Certainly not audiences across America, which have loudly acclaimed him on a solo recital tour that ended last week in Manhattan with a masterly program of Schubert songs set to Goethe texts. Prey has lost nothing of his fabled way with the German art song, whether communicating the unearthly calm of Meeres Stille, the wild terror of the Erlkoenig, the heroic defiance of Prometheus or the soft tenderness of Versunken. And certainly not the opera audiences of San Francisco, which last month heard him sing his greatest role, Mozart's Figaro, in a musically radiant (though poorly lighted and directed) new production.

The Bayreuth Festival, however, can see him as something other than a stalwart.

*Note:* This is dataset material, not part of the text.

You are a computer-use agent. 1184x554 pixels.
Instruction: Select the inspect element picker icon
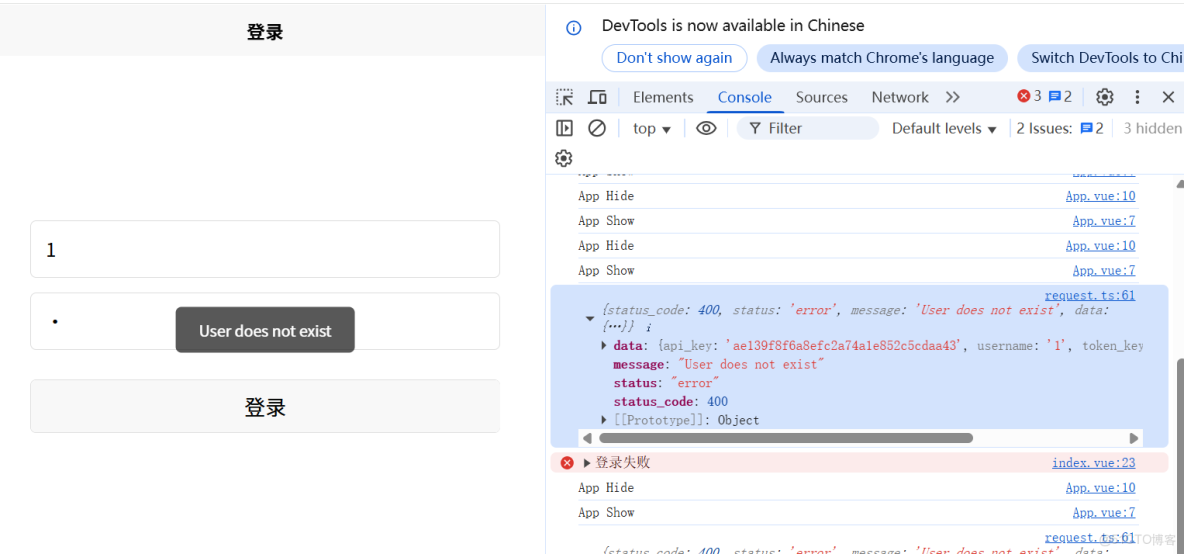click(x=565, y=97)
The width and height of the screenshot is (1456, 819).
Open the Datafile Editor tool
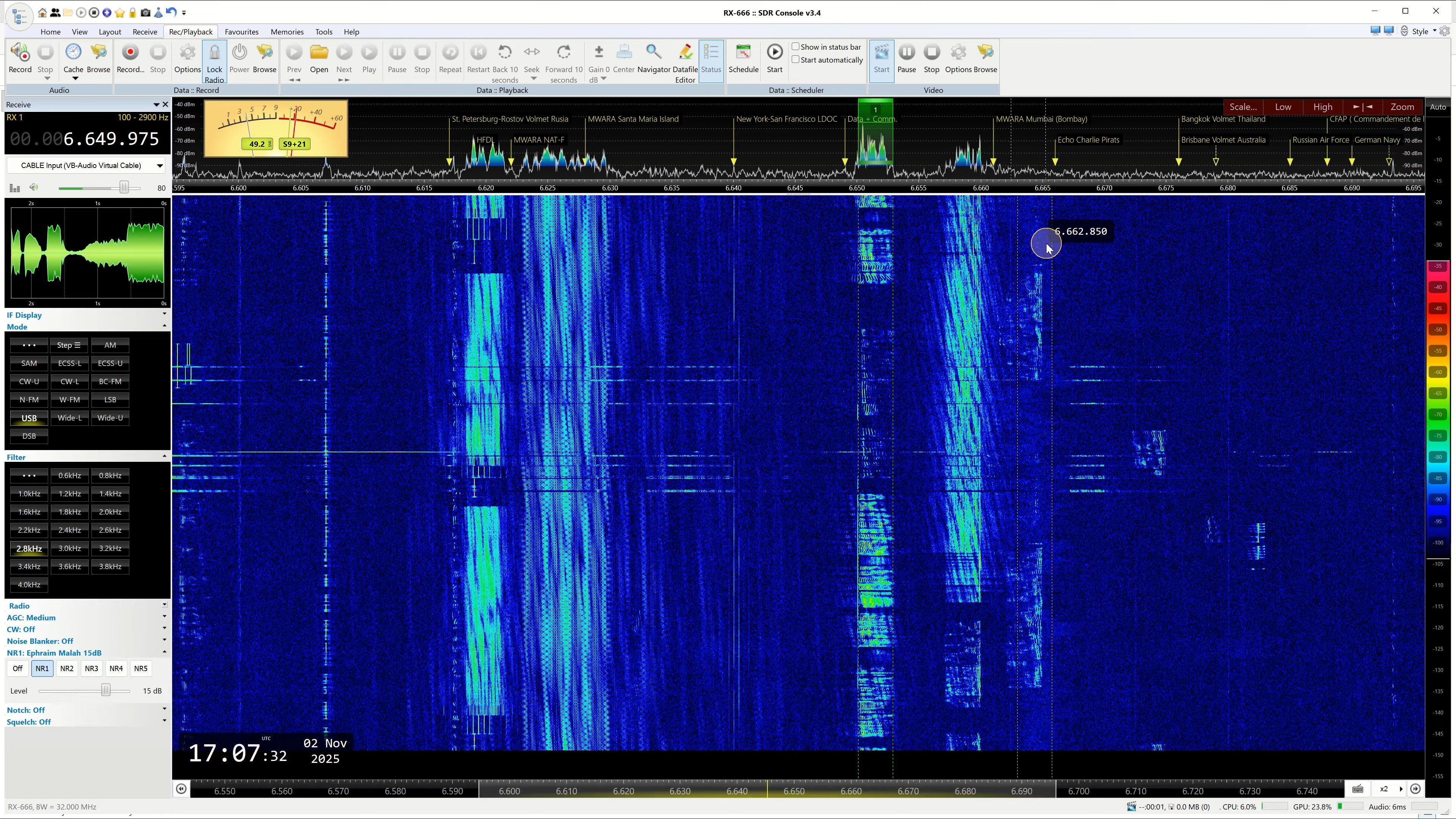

In a brilliant bit of casting against type, the suave, silken Prey has been portraying the cantankerous Beckmesser in Wagner's Die Meistersinger. It may be the first time in history that Beckmesser out-sings his tenor rival in the prize-song contest. "In his letters, Wagner said that Beckmesser should not be too comic," says Prey. "So I said I will sing this music like Schubert's Winterreise. "And he does.

What else lies in store? Berg's Wozzeck, perhaps. A demanding performer who turned down a request by Herbert von Karajan to sing Beckmesser because he disagreed with Karajan's concept, Prey is currently mulling a couple of offers to sing the foremost 20th century antihero. He plans to ignore the tradition of croaking and barking the role that has evolved since the challenging opera's premiere in 1925. "Berg wanted a beautiful voice," says Prey. "I want to sing every note as it is written."

Prey's darker side should not come as too much of a surprise. He confesses an avid interest in spiritualism ("but not in seances") and has a huge library of books on the occult. He bought a summer house on an island off the Danish coast as a refuge for himself, his wife Barbara and their three children, just in case Nostradamus' prediction of a world war comes true. The bleak side of the Teutonic soul occasionally stares out uneasily from behind the affable visage. But it is quickly dispelled with the German equivalent of a verbal shrug: "Naja," says Prey, and gloomy Faust retreats. He seems constitutionally incapable of becoming too morose. After all, when pressed, he admits that one role he would really like to sing is neither a villain nor a victim but the dashing hero of Lehar's The Merry Widow: Count Danilo, the high-spirited habitue of Maxim's.